Paulo Rodrigues – Deixe uma mensagem para os nossos leitores.

Fernando Abreu – Nunca deixem que lhe imponham uma visão dogmática sobre como deve ser o poema ou a poesia. Procure a poesia como um exercício de liberdade, de ampliação de horizontes e de enriquecimento da vida. Quanto mais poesia você ler, mais rica será sua vida, seu universo pessoal. Tendo uma vida rica, você tornará mais rica também a vida de quem convive com você, com quem cruzar o seu caminho. A presença constante da poesia na sua vida fará de você um espalhador de benefícios.

SOBRE O ENTREVISTADOR – Paulo Rodrigues é graduado em Letras e Filosofia. Professor de língua materna e literatura da rede estadual de ensino. Foi secretário de educação de Santa Inês e gerente regional de educação do Vale do Pindaré. É poeta, prosador, ensaísta e jornalista. Autor de, entre outros, O Abrigo de Orfeu e Escombros de Ninguém.Ganhou os prêmios Álvares de Azevedo da UBE/RJ, em 2019; Literatura e Fechadura de São Paulo, em 2020; Marcus Vinicius Quiroga de Poesia da UBE/RJ, em 2024. É membro efetivo da academia Caxiense de Letras e da Academia Poética Brasileira.

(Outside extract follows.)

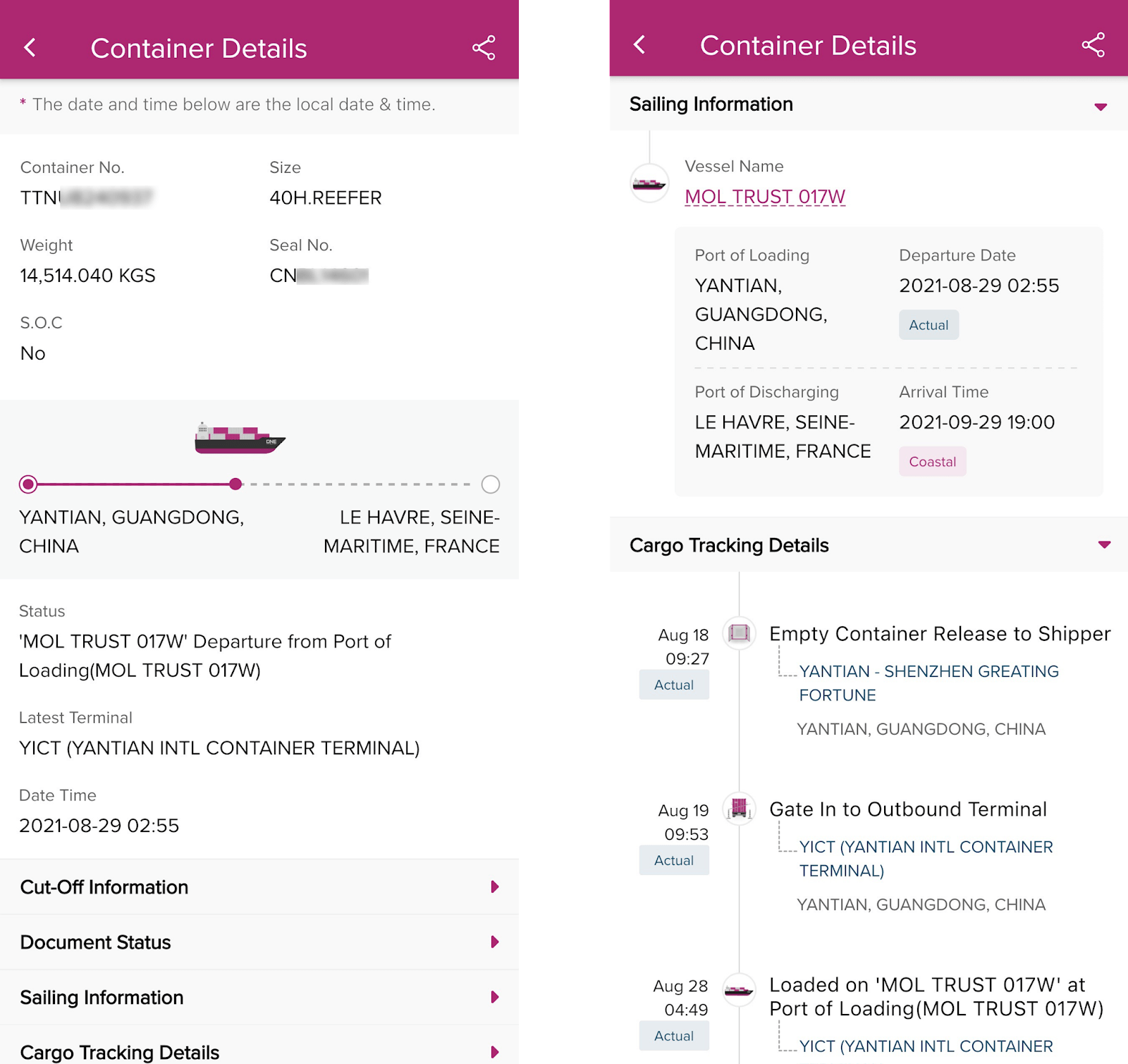The width and height of the screenshot is (1128, 1064).
Task: Tap the Actual tag on the Aug 18 event
Action: (x=673, y=684)
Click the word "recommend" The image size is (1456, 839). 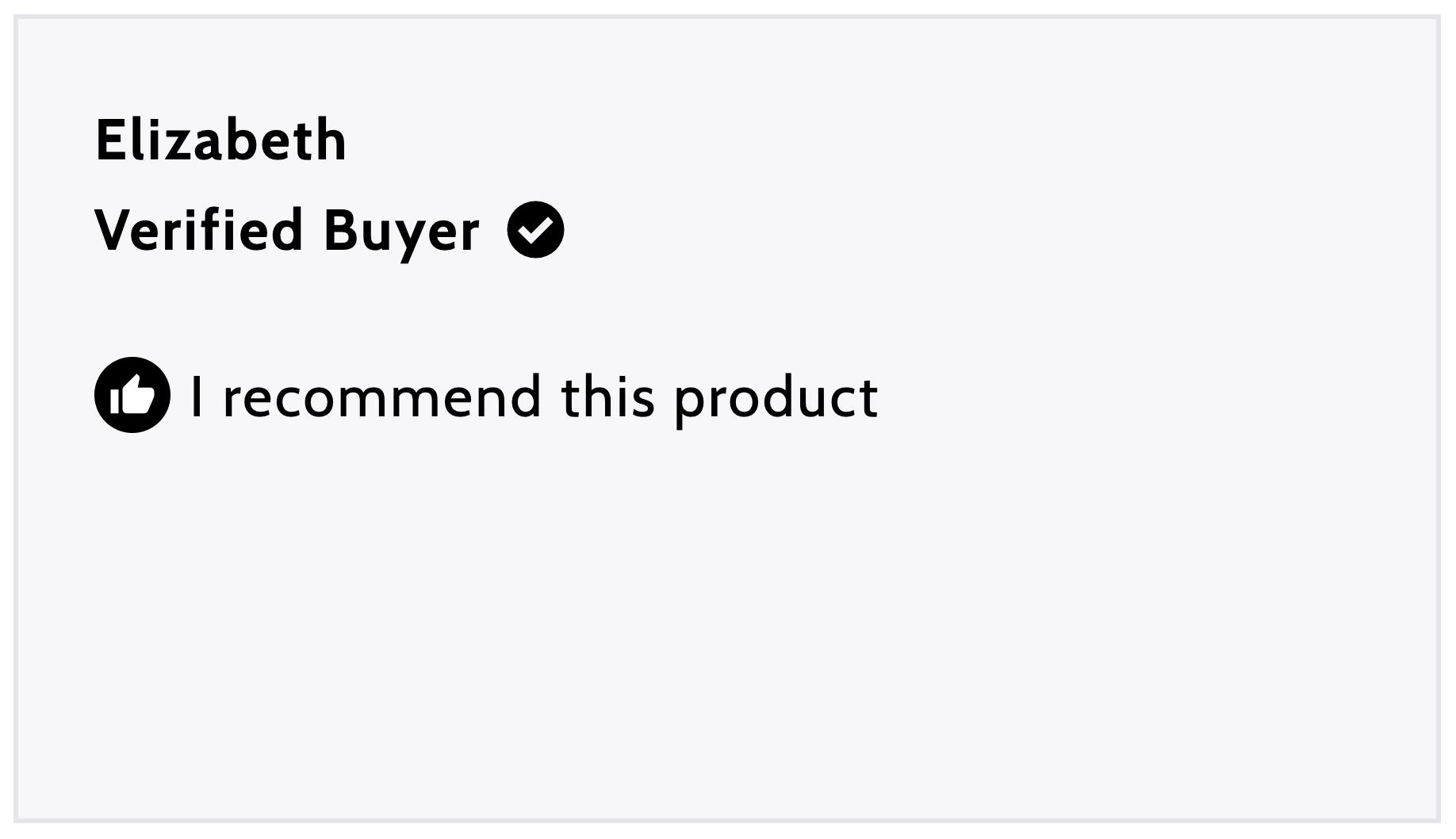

SOBRE O ENTREVISTADO – Fernando Abreu é maranhense de São Luís. Viveu em Grajaú até os 13 anos. Durante cerca de dez anos, editou a revista de poemas “Uns & Outros”, ao lado de outros integrantes do grupo Akademia dos Párias. Tem seis livros de poemas publicados: “Esses são os dias” (7Letras, 2022), “Contra todo alegado endurecimento do coração” (7Letras, 2018), “Manual de Pintura Rupestre” (7Letras, 2015), “Aliado Involuntário” (Exodus, 2011), “O Umbigo do Mudo” (Clara Editora, 2003) e “Relatos do Escambau” (Exodus, 1998). Como letrista, tem parcerias com Zeca Baleiro, Chico César e Nosly, entre outros. Mantém o blog Homem Comum, onde publica basicamente poemas.